Dataset entries
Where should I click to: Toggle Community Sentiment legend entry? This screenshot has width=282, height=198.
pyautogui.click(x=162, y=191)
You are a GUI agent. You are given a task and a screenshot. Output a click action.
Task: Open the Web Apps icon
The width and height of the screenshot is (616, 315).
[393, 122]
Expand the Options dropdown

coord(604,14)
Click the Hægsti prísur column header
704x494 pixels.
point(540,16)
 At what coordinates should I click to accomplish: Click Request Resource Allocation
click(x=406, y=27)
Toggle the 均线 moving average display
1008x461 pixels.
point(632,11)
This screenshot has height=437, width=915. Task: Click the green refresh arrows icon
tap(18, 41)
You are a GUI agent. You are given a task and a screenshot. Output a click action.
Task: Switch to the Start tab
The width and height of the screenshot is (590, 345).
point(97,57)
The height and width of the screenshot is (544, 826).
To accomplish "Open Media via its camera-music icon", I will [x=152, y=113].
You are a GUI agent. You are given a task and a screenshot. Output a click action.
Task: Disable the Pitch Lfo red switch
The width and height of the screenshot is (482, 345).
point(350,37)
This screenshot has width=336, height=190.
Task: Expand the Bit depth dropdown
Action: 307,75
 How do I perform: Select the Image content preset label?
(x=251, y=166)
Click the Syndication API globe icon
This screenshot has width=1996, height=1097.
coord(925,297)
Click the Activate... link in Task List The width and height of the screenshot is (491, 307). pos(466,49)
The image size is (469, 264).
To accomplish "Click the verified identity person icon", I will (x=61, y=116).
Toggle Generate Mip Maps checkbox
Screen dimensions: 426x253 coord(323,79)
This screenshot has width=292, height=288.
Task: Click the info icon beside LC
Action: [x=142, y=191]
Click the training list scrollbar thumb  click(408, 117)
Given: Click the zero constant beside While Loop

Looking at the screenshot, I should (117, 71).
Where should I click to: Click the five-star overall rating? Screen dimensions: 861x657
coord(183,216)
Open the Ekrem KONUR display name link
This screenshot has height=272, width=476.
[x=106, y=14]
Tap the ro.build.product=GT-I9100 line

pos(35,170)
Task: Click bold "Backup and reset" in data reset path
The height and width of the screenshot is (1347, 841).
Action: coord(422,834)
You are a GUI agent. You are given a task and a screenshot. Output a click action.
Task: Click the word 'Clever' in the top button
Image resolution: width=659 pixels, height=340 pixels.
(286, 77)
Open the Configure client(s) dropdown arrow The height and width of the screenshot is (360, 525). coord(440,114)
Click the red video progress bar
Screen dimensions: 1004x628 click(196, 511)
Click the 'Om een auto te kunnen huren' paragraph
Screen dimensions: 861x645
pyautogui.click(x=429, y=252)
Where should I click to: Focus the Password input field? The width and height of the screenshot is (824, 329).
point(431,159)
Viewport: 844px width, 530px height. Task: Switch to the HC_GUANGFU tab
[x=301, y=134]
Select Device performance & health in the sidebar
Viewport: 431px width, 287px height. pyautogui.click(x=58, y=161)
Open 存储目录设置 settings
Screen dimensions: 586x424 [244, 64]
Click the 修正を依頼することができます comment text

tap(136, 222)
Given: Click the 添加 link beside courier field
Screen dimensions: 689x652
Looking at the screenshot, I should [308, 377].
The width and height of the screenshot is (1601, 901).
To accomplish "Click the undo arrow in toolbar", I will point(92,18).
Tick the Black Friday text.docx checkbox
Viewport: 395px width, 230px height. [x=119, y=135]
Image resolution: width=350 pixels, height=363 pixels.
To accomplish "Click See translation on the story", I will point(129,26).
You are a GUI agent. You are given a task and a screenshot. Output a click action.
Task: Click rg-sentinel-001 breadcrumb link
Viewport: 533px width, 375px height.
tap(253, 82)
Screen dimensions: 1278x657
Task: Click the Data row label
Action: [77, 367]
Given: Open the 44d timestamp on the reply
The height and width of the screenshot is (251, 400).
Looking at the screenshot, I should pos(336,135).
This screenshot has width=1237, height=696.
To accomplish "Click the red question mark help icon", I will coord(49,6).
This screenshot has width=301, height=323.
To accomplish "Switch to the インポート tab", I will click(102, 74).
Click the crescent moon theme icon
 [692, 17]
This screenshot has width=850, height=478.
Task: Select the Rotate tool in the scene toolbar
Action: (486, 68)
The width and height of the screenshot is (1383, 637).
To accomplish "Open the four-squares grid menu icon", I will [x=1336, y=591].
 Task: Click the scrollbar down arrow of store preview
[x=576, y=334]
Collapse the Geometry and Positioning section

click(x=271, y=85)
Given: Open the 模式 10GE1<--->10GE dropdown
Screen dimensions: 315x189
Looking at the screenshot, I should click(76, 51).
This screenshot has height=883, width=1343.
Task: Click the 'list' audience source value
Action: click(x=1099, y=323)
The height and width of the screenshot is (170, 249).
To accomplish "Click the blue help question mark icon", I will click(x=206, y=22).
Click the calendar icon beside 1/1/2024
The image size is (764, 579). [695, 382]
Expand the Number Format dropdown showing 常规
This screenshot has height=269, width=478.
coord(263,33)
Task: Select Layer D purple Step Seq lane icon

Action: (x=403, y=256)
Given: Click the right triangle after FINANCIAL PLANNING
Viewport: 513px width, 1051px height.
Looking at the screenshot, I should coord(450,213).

Your objective
Return the entries in full, keeping every line exactly as it is.

Completed task
Where should I click to: Toggle Community Sentiment legend entry? This screenshot has width=282, height=198.
pyautogui.click(x=162, y=191)
You are a GUI agent. You are given a task and a screenshot. Output a click action.
Task: Open the Web Apps icon
The width and height of the screenshot is (616, 315).
[393, 122]
Expand the Options dropdown

coord(604,14)
Click the Hægsti prísur column header
704x494 pixels.
point(540,16)
 At what coordinates should I click to accomplish: Click Request Resource Allocation
click(x=406, y=27)
Toggle the 均线 moving average display
1008x461 pixels.
point(632,11)
This screenshot has height=437, width=915. Task: Click the green refresh arrows icon
tap(18, 41)
You are a GUI agent. You are given a task and a screenshot. Output a click action.
Task: Switch to the Start tab
The width and height of the screenshot is (590, 345).
point(97,57)
The height and width of the screenshot is (544, 826).
To accomplish "Open Media via its camera-music icon", I will [x=152, y=113].
You are a GUI agent. You are given a task and a screenshot. Output a click action.
Task: Disable the Pitch Lfo red switch
The width and height of the screenshot is (482, 345).
point(350,37)
This screenshot has width=336, height=190.
Task: Expand the Bit depth dropdown
Action: 307,75
 How do I perform: Select the Image content preset label?
(x=251, y=166)
Click the Syndication API globe icon
This screenshot has width=1996, height=1097.
coord(925,297)
Click the Activate... link in Task List The width and height of the screenshot is (491, 307). pos(466,49)
The image size is (469, 264).
To accomplish "Click the verified identity person icon", I will (x=61, y=116).
Toggle Generate Mip Maps checkbox
Screen dimensions: 426x253 coord(323,79)
This screenshot has width=292, height=288.
Task: Click the info icon beside LC
Action: [x=142, y=191]
Click the training list scrollbar thumb  click(408, 117)
Given: Click the zero constant beside While Loop

Looking at the screenshot, I should (117, 71).
Where should I click to: Click the five-star overall rating? Screen dimensions: 861x657
coord(183,216)
Open the Ekrem KONUR display name link
This screenshot has height=272, width=476.
[x=106, y=14]
Tap the ro.build.product=GT-I9100 line

pos(35,170)
Task: Click bold "Backup and reset" in data reset path
The height and width of the screenshot is (1347, 841).
Action: coord(422,834)
You are a GUI agent. You are given a task and a screenshot. Output a click action.
Task: Click the word 'Clever' in the top button
Image resolution: width=659 pixels, height=340 pixels.
(286, 77)
Open the Configure client(s) dropdown arrow The height and width of the screenshot is (360, 525). coord(440,114)
Click the red video progress bar
Screen dimensions: 1004x628 click(196, 511)
Click the 'Om een auto te kunnen huren' paragraph
Screen dimensions: 861x645
pyautogui.click(x=429, y=252)
Where should I click to: Focus the Password input field? The width and height of the screenshot is (824, 329).
point(431,159)
Viewport: 844px width, 530px height. Task: Switch to the HC_GUANGFU tab
[x=301, y=134]
Select Device performance & health in the sidebar
Viewport: 431px width, 287px height. pyautogui.click(x=58, y=161)
Open 存储目录设置 settings
Screen dimensions: 586x424 [244, 64]
Click the 修正を依頼することができます comment text

tap(136, 222)
Given: Click the 添加 link beside courier field
Screen dimensions: 689x652
Looking at the screenshot, I should [308, 377].
The width and height of the screenshot is (1601, 901).
To accomplish "Click the undo arrow in toolbar", I will point(92,18).
Tick the Black Friday text.docx checkbox
Viewport: 395px width, 230px height. [x=119, y=135]
Image resolution: width=350 pixels, height=363 pixels.
To accomplish "Click See translation on the story", I will point(129,26).
You are a GUI agent. You are given a task and a screenshot. Output a click action.
Task: Click rg-sentinel-001 breadcrumb link
Viewport: 533px width, 375px height.
tap(253, 82)
Screen dimensions: 1278x657
Task: Click the Data row label
Action: [77, 367]
Given: Open the 44d timestamp on the reply
The height and width of the screenshot is (251, 400).
Looking at the screenshot, I should pos(336,135).
This screenshot has width=1237, height=696.
To accomplish "Click the red question mark help icon", I will coord(49,6).
This screenshot has width=301, height=323.
To accomplish "Switch to the インポート tab", I will click(102, 74).
Click the crescent moon theme icon
 [692, 17]
This screenshot has width=850, height=478.
Task: Select the Rotate tool in the scene toolbar
Action: (486, 68)
The width and height of the screenshot is (1383, 637).
To accomplish "Open the four-squares grid menu icon", I will [x=1336, y=591].
 Task: Click the scrollbar down arrow of store preview
[x=576, y=334]
Collapse the Geometry and Positioning section

click(x=271, y=85)
Given: Open the 模式 10GE1<--->10GE dropdown
Screen dimensions: 315x189
Looking at the screenshot, I should click(76, 51).
This screenshot has height=883, width=1343.
Task: Click the 'list' audience source value
Action: click(x=1099, y=323)
The height and width of the screenshot is (170, 249).
To accomplish "Click the blue help question mark icon", I will click(x=206, y=22).
Click the calendar icon beside 1/1/2024
The image size is (764, 579). [695, 382]
Expand the Number Format dropdown showing 常规
This screenshot has height=269, width=478.
coord(263,33)
Task: Select Layer D purple Step Seq lane icon

Action: (x=403, y=256)
Given: Click the right triangle after FINANCIAL PLANNING
Viewport: 513px width, 1051px height.
Looking at the screenshot, I should coord(450,213).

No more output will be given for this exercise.